Les projets aux valeurs liberticides, en particulier ceux d’extrême droite puisqu’ils les combinent toutes, sont d’ailleurs contraints de lisser de plus en plus leurs discours pour sortir du champ des lois qui condamnent l’incitation à la haine, à la violence, à la discrimination.

La tentation des projets politiques d'extrême droite

L’extrême droite est d’autant plus dangereuse qu’elle est séduisante pour nous toutes et tous, citoyennes et citoyens. Parce qu’elle répond simplement à des problématiques qu’elle identifie, qu’elle résout de manière simpliste et radicale, guidée par les caractéristiques précitées (inégalité, Nation, radicalisme). Ce qui se traduit concrètement par:

  • le rejet de l’immigration, de l’intégration européenne et de la société multiculturelle, allant jusqu’à la xénophobie;
  • la défense et les références à des valeurs traditionnelles – le plus souvent chrétiennes;
  • une priorité programmatique consacrée à la sécurité intérieure, souvent en lien avec une dérive autoritariste;
  • une critique antisystème, anti-establishment et anti-élites.

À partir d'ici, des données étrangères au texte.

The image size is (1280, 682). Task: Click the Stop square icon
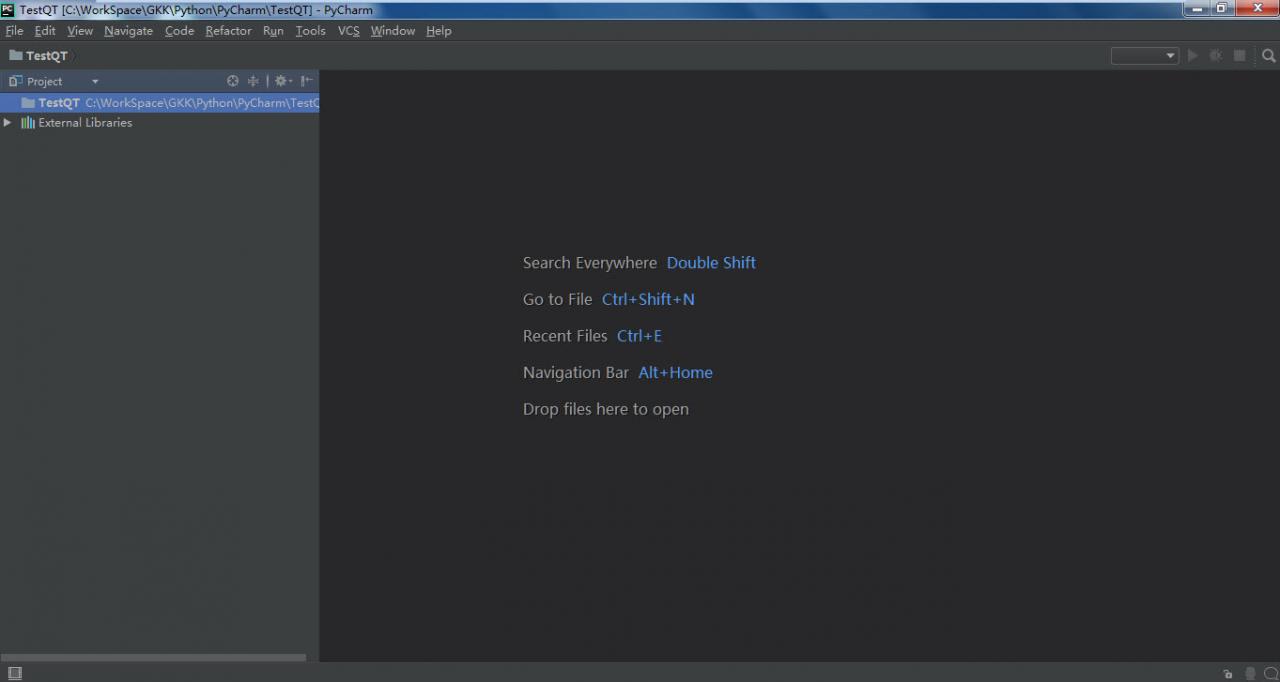click(x=1240, y=56)
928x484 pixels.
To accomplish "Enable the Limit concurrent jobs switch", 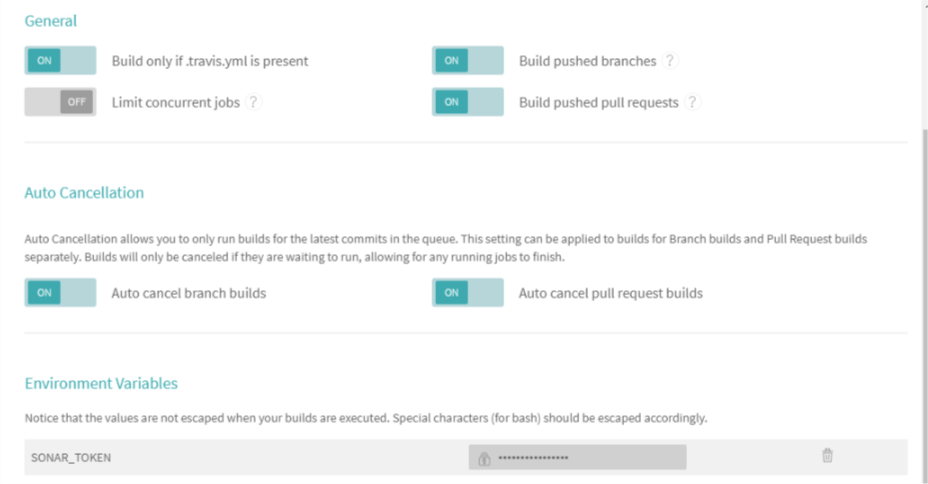I will [x=60, y=102].
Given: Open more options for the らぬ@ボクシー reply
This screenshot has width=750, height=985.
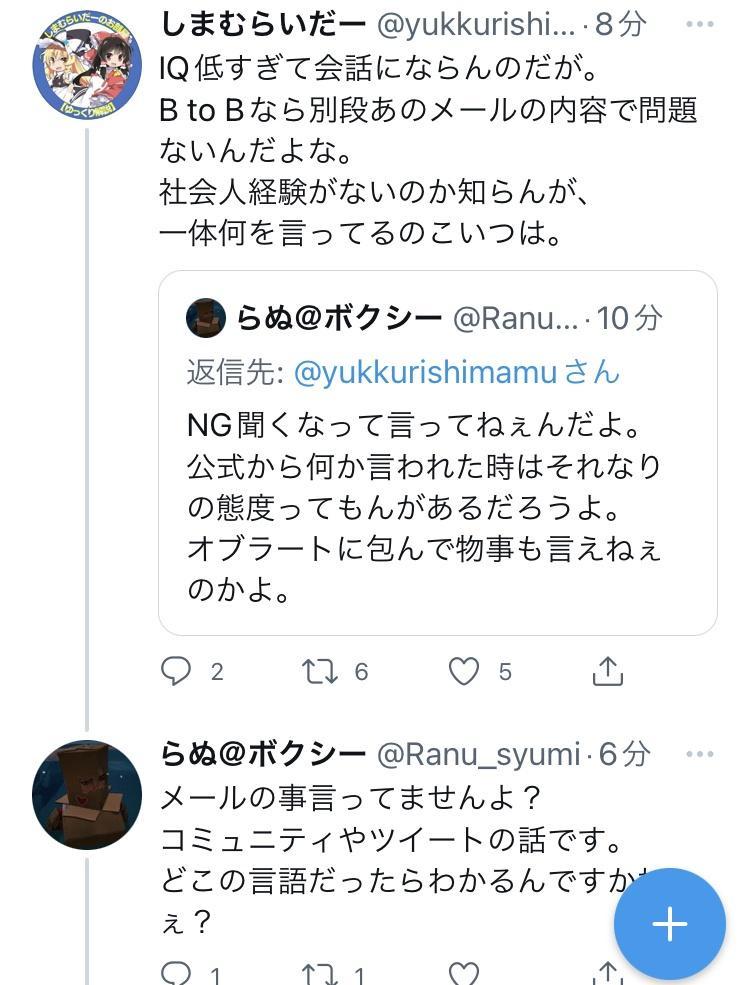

Trois modes d'existence de l'extrême droite en Europe

Sur le plan politique, on distingue principalement trois modes d’existence au sein des pays de l’Union européenne:

Une extrême droite qui participe à l’exercice du pouvoir exécutif et national, soit en faisant partie intégrante du gouvernement comme en Hongrie ou en Pologne, soit en soutenant un gouvernement minoritaire dont elle ne fait pas partie, comme ce fut plusieurs fois le cas au Danemark. La plupart de ces formations, généralement eurosceptiques et/ou nationalistes-populistes, se sont engagées dans une entreprise de normalisation qui consiste à les dédiaboliser en changeant l’aspect cosmétique tout en préservant le plus souvent leur ADN programmatique.

Une extrême droite considérablement développée qui participe activement à la vie politique, notamment depuis les bancs du Parlement, mais qui n’est pas encore parvenue à exercer formellement le pouvoir exécutif, soit par manque d’opportunité politique soit par rejet et blocage d’un front démocratique, comme c’est le cas en Belgique.

Une extrême droite inexistante ou insignifiante dans le paysage politique, comme c’est le cas en Lituanie, en Irlande ou au Royaume-Uni.

Nationalisme et extrême droite dans les pays des Balkans

Nos recherches dans les pays des Balkans se heurtent à notre volonté de donner une info complète, lisible, fiable mais vulgarisée. Ainsi, dans la plupart des pays des Balkans occidentaux, différentes formations libérales voire conservatrices tiennent pourtant un discours nationaliste, voire populiste, sans toutefois s’articuler autour d’une conduite extrême ou radicale. La frontière est donc parfois ténue entre des formations populistes ou conservatrices de droite et l’extrême droite. Néanmoins, le processus d’accession à l’indépendance des États de l’ex-Yougoslavie nous invite à estimer un certain nationalisme comme une revendication en lien avant tout avec la construction de leur nation, et non comme un caractère lié essentiellement à l’extrême droite.